Badeverbote und miese Muscheln
Bekannt dürfte das Problem sein, zu oft musste man schon einschreiten. Die Gesundheitsbehörde „Azienda sanitaria universitaria del Friuli centrale“ (AsuFc) hatte schon 2023 ein Fangverbot für Mollusken sowie achtmal ein Verkaufsverbot von Muscheln verordnet. Zuvor hatten Untersuchungen eine erhöhte Konzentration Kolibakterien gezeigt, die im Ernstfall zu blutigem Durchfall oder Nierenerkrankungen führen können. Am 14. Juni 2023 traf es auch die Badegäste. Wenige hundert Meter vor der Küsten registrierten die regionale Umweltbehörde E.-coli-Bakterien in einer Konzentration von 1.013 KBE / 100 ml – der in Italien zulässige Grenzwert war um das Doppelte überschritten, die Qualität des Badegewässers war in Gefahr. Am Tag darauf wurde das Baden in der Umgebung verboten. Neu war das für Lignano nicht: Schon 2011 gab es einen ähnlichen Vorfall.

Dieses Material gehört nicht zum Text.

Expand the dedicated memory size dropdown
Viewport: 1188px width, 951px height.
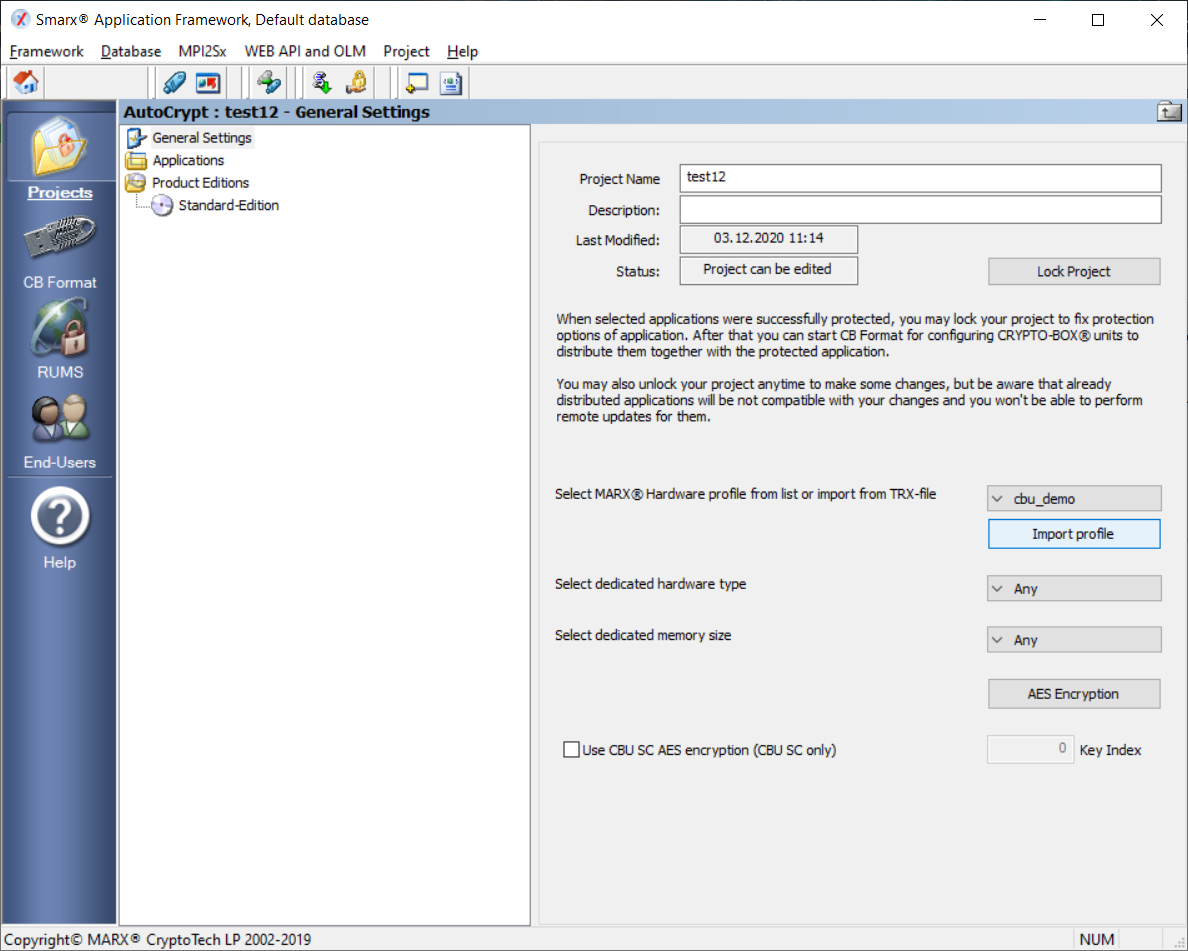(x=1074, y=640)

„Keine nennenswerten Probleme“ sieht hingegen Paolo De Alti von der Abteilung für Wasserwirtschaft der Region Friaul-Julisch Venetien auf Anfrage der Kleinen Zeitung. „Die Anlage ist in der Lage, ihre Funktion auch zu Spitzenzeiten zu erfüllen“, erklärt er. Die Abflüsse aus der Kläranlage würden darüber hinaus weniger als 0,02 Prozent der Abflüsse in die Lagune ausmachen. Die Kläranlage könnte also gar „keinen großen Einfluss auf das Gleichgewicht des Lagunensystems haben“. Dass die Einwohnerwerte, also die Kapazität der Kläranlage im Sommer eigentlich doppelt so groß sein müsste, lässt De Alti nicht gelten: „86.400 Einwohnergleichwerte sind eine theoretische Zahl. Der Fall von Lignano ist ganz anders gelagert, da die Nutzer sehr unterschiedlich sind, von der Winterzeit (einige tausend Einwohner) bis zur Hauptreisezeit, in der mehr als 100.000 Besucher kommen können, die jedoch einen anderen Wasserverbrauch als die normalen Besucher haben. Mit anderen Worten, die Zahl der Einwohnergleichwerte ist im Fall von Lignano von geringer Bedeutung.“
Politisch ist das Thema brisant. Linke wie rechte Parteien weisen seit Jahren auf die Mängel hin, wollen die Kläranlage erneuern. Gehör fand das Anliegen selten, auch weil die örtliche Wasserwirtschaftsbehörde kein großes Problem sieht. Dazu kommt: Die Region lebt vor allem vom Tourismus. Negative Berichterstattung über Wasserprobleme trüben das maritime Urlaubsbild. Laura Giorgi, seit 2022 Bürgermeisterin von Lignano, wollte sich zu den Vorwürfen bisher nicht äußern. Interviewanfragen von Kleine Zeitung und Dossier blieben unbeantwortet – Klärungsbedarf bleibt.